Results The construct validity (Pearson’s correlation coefficient) was adequate (0.59) between the WOSI score and the Rowe score. The agreement with an ICC value (test-retest) for the WOSI score was excellent (0.94). Cronbach’s alpha (internal consistency) was satisfactory, with 0.89 preoperatively and 0.95 postoperatively. All 22 patients in group B reported improvement in the WOSI score (mean 29%). Responsiveness was excellent, with an effect size of 1.67 for the WOSI score. There were no floor or ceiling effects for the Swedish WOSI score. The mean WOSI score from group C with 45 normal healthy shoulders was 96%, with no floor but high ceiling effects.
Interpretation WOSI score does not require an examination of the patient and can be administered by mail. The high ICC and sensitivity makes it able to monitor an individual patient’s progress. At this retest, the WOSI score has good validity, a high degree of reliability, and a high degree of responsiveness, all at the same level as in the original publication. We recommend the WOSI when evaluating patients with instability problems.
Several instruments have been developed to determine the outcome of orthopedic management of shoulder conditions, including instability problems, but most are derived from clinical data and depend on the judgments of an examiner. Instability of the shoulder leads to special problems of assessment, as the symptoms are often intermittent and are characterized less by pain than by the anticipation of problems arising in association with certain activities. Instruments are required that concentrate on the patient’s subjective viewpoint about the outcome. Such a patient-evaluated disease-specific quality of life scoring system has been developed for shoulder instability patients by Kirkley et al. (1998), who evaluated the properties of the score with the original English version, the Western Ontario Shoulder Instability Index (WOSI). We have translated the WOSI score questionnaire into Swedish according to the descriptions by Guillemin et al. (1993). It is advisable to establish the psychometric properties of any translated score, at least until there are numerous translated and evaluated versions in different languages.
It is essential to use outcome instruments with psychometric properties that have been retested. The important psychometric properties include validity, reliability, and responsiveness. Validity states whether an instrument actually measures what it intends to measure, and reliability refers to the reproducibility of the outcome measure. Responsiveness is the ability of the score to monitor changes (sensitivity of the score to measure change over time). The ideal scoring system should also be simple, effective, and easy to use so that all orthopedic surgeons can incorporate the tool into their practice.
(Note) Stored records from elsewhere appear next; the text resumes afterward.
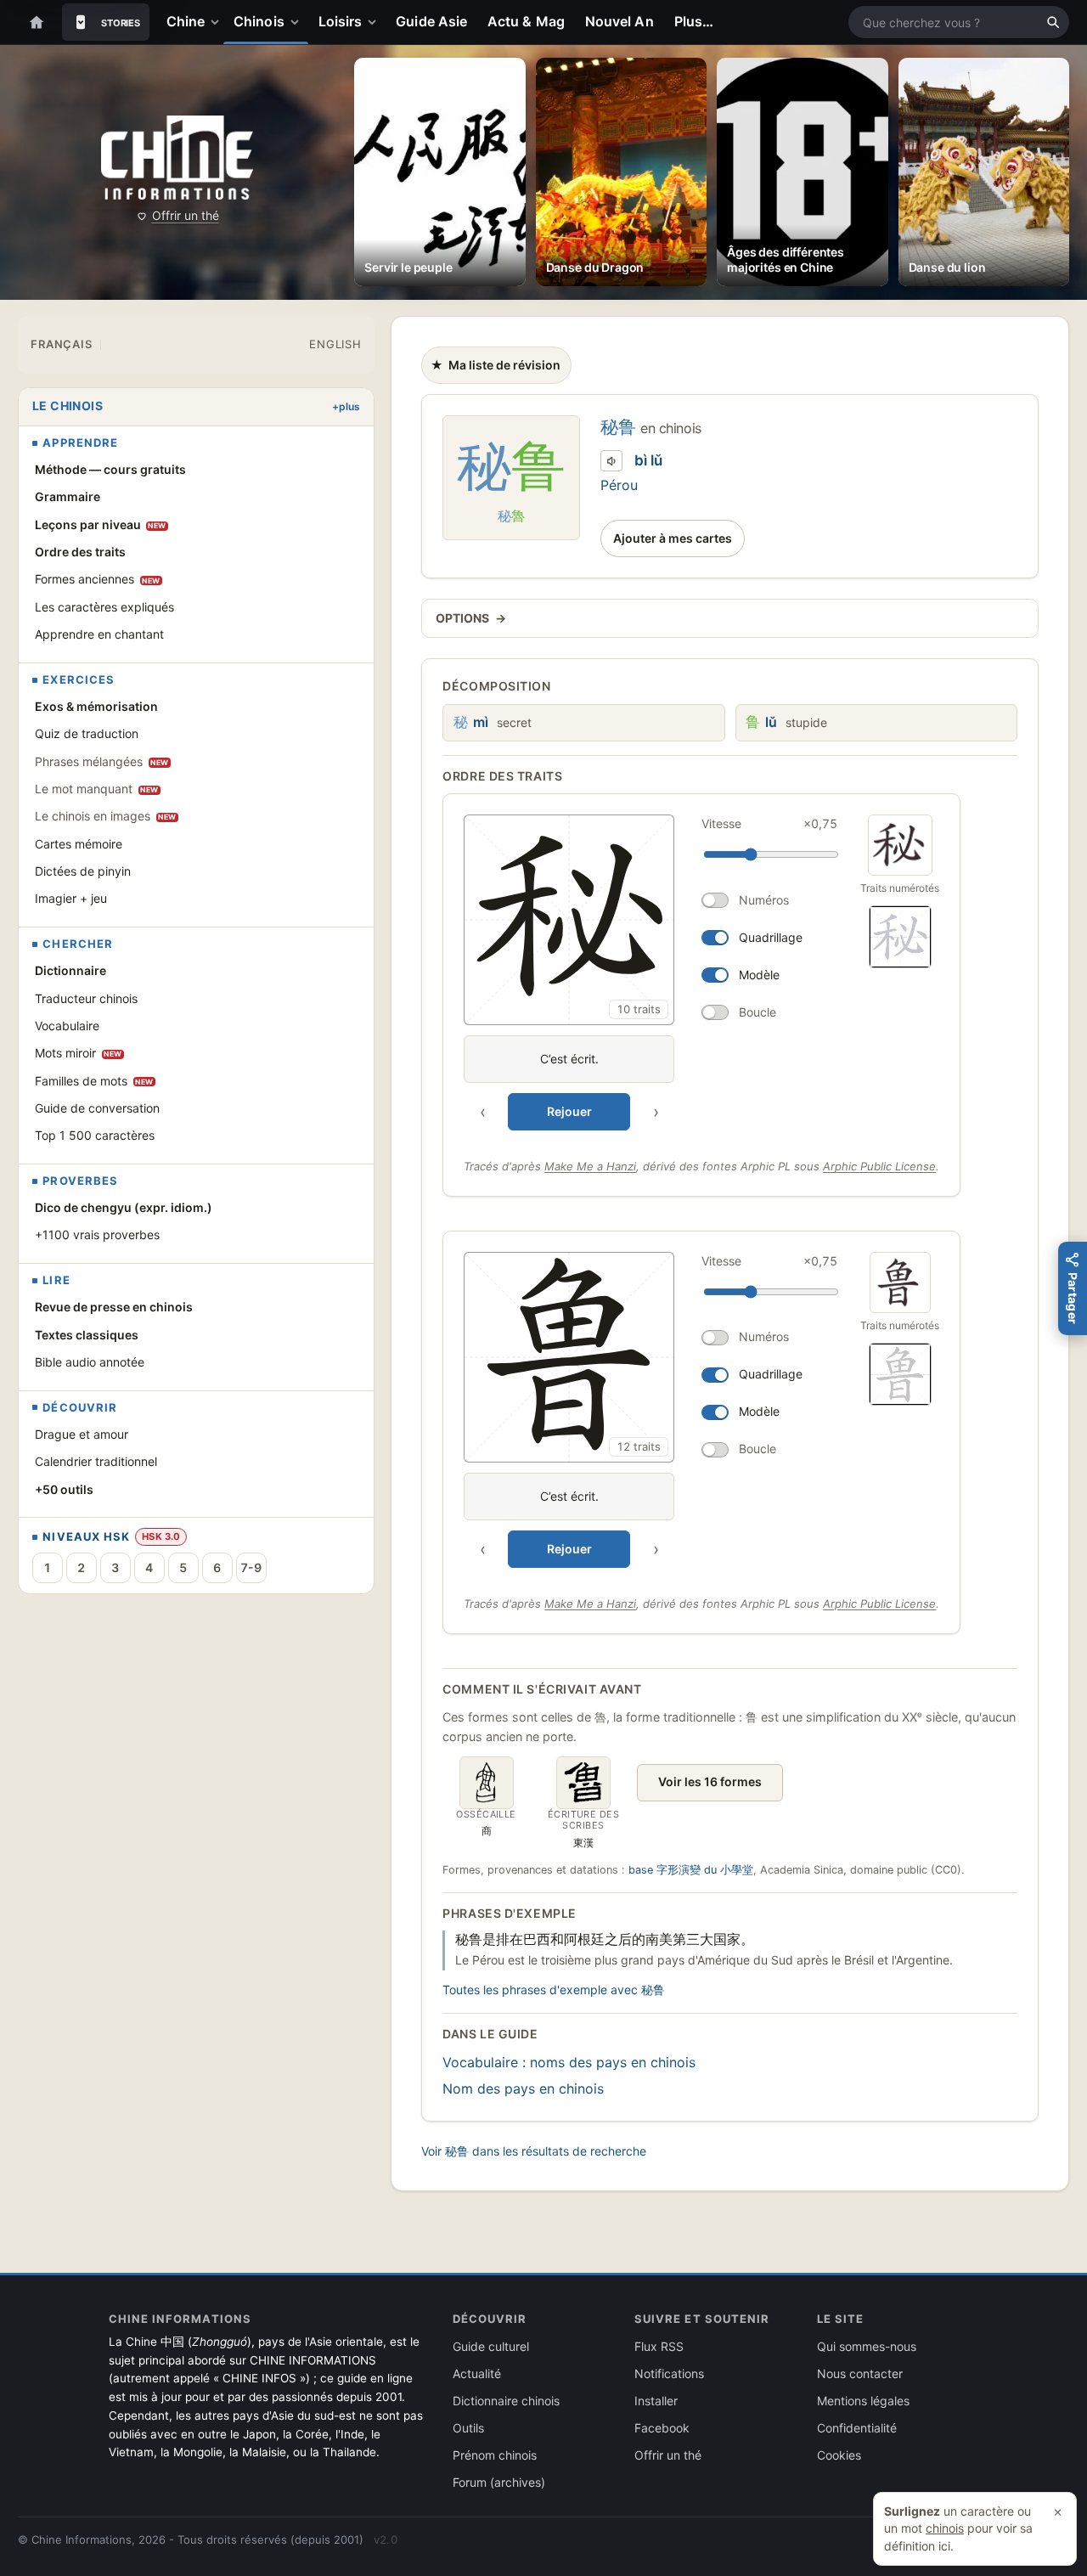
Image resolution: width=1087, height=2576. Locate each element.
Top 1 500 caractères (95, 1135)
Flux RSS (659, 2346)
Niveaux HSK (85, 1536)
The purpose of this study was to retest the psychometric properties of the WOSI score using a Swedish translation and to compare the WOSI score with the Rowe score.
Patients and methods
We used 3 different patient materials for assessment of the score.
Group A (n = 32)
During the period 1994–1997, 45 patients with a primary traumatic shoulder dislocation were treated by closed reduction and had radiographs taken immediately after reduction. More than 8 years later, all patients were contacted by mail and asked to complete a questionnaire and a self-evaluating shoulder instability quality of life score (WOSI), and they were also asked to participate in a clinical examination of their shoulder including a Rowe score. Of the 45 patients, 32 patients returned the WOSI score on 2 occasions within 2 months, and also underwent a clinical examination with a Rowe score (Rowe 1988). This group of 32 patients was used for evaluation of the criterion validity, expressed as Pearson’s correlation coefficient between WOSI and Rowe score, and test-retest reliability. All 32 patients had had at least one episode of instability; 23 were had not been operated and 9 had been operated before the follow-up. There were 7 women and 25 men, and their mean age had been 36 (17–69) years at the time of the primary dislocation.
Group B (n = 22)
For other statistical evaluations, we used a second group of 22 patients. They had all been treated with a surgical stabilization of the shoulder at our department. They filled in the WOSI score and EQ-5D (a global health measure consisting of 5 items) (Brooks 1996) preoperatively and by mail 6 months postoperatively. Postoperatively, the patients were also asked to grade their satisfaction in categories, as well as general shoulder function and their own perception of the effect of the treatment on VAS scales. There were 9 women and 13 men, and their mean age was 35 (20–60) years. This group was used for the evaluation of Pearson’s correlation coefficient between WOSI and EQ-5D, as well as a VAS-scale of shoulder function, and also for evaluation of internal consistency by Cronbach’s alpha, effect size, SRM (standardized response mean) and floor and ceiling effects.
Group C (n = 45)
As a reference of how the normal population would score in the WOSI score, we asked 45 students who reported having a healthy shoulder (without any known instability or other shoulder problems) to fill out the WOSI questionnaire. There were 28 women and 17 men and mean age was 27 (21–42) years.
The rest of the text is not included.